AAS 199th meeting, Washington, DC, January 2002
Session 63. Solar System
Display, Tuesday, January 8, 2002, 9:20am-6:30pm, Exhibit Hall

[Previous] | [Session 63] | [Next]


[63.01] Mineralogical Mapping of Asteroid 4 Vesta

A. Rosenberg, A. Storrs (Towson U.), J.-M. Conan (ONERA), D.W. McCarthy (U. of Arizona), R.P. Binzel (MIT ), J. Drummond (Phillips Lab.), M. Gaffey (U. of N. Dakota), K. Hege, L. Lebofsky (U. of Arizona), P. Thomas (Cornell), E. Wells (CSC/STScI), B. Zellner (Ga. Southern U.)

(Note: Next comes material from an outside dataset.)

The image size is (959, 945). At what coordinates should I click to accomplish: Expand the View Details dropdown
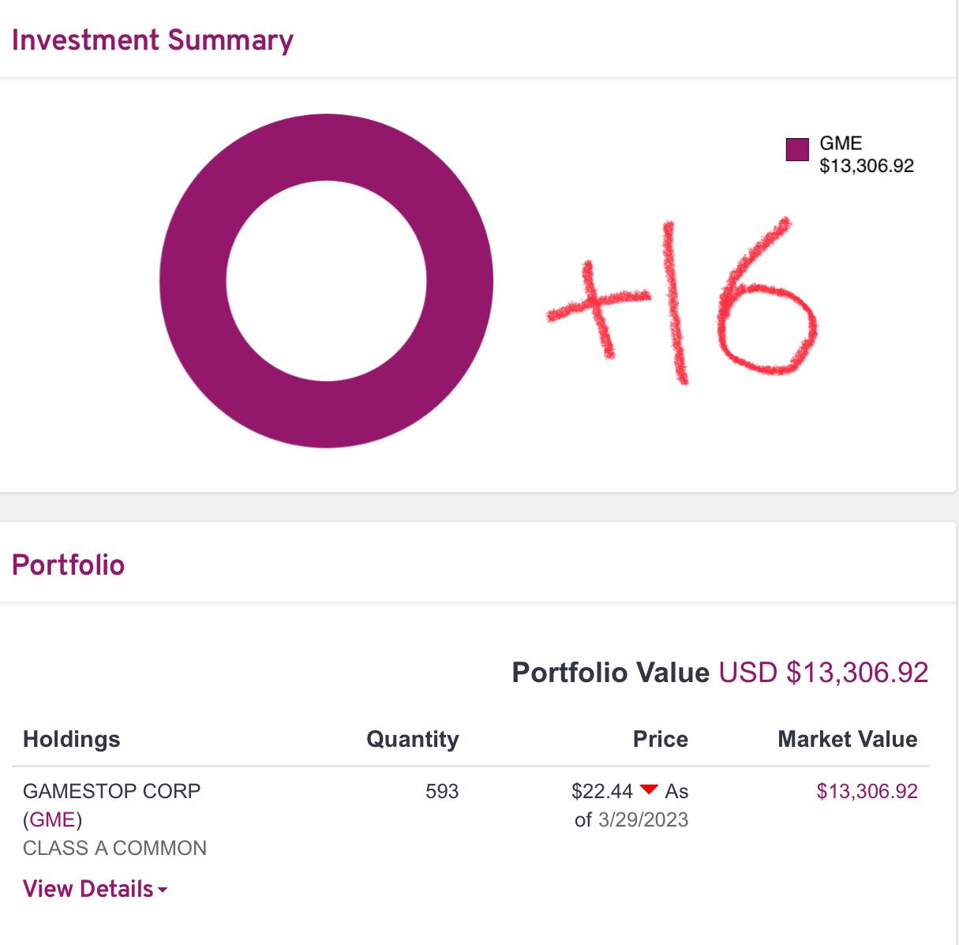(x=88, y=889)

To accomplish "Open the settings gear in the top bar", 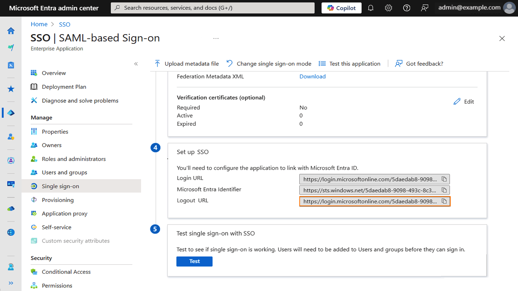I will point(389,8).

Asteroid 4 Vesta is the third largest asteroid and parent body of the V-type asteroids. As the parent body of the basaltic achondrite meteorites, it can provide important insight into the early solar system. We present preliminary work on a global mineralogical map of Vesta, overlain on an existing surface topography model, which was sampled at a resolution of 5 degrees latitude/longitude. This map was produced using 1 to 2 micron bandpass images obtained from the NICMOS camera of the Hubble Space Telescope in 1997. Images were deconvolved using the MISTRAL routine (Conan, et al. 2000, The Messenger 99, p. 58), resulting in a four times resolution improvement over raw images. From this map, a global distribution of the minerals (in particular olivene and pyroxene) can be obtained. Specifically an investigation into the southern polar region will be performed. The recently discovered large impact crater in this region is likely to yield information regarding the mineralogy of Vesta's subsurface.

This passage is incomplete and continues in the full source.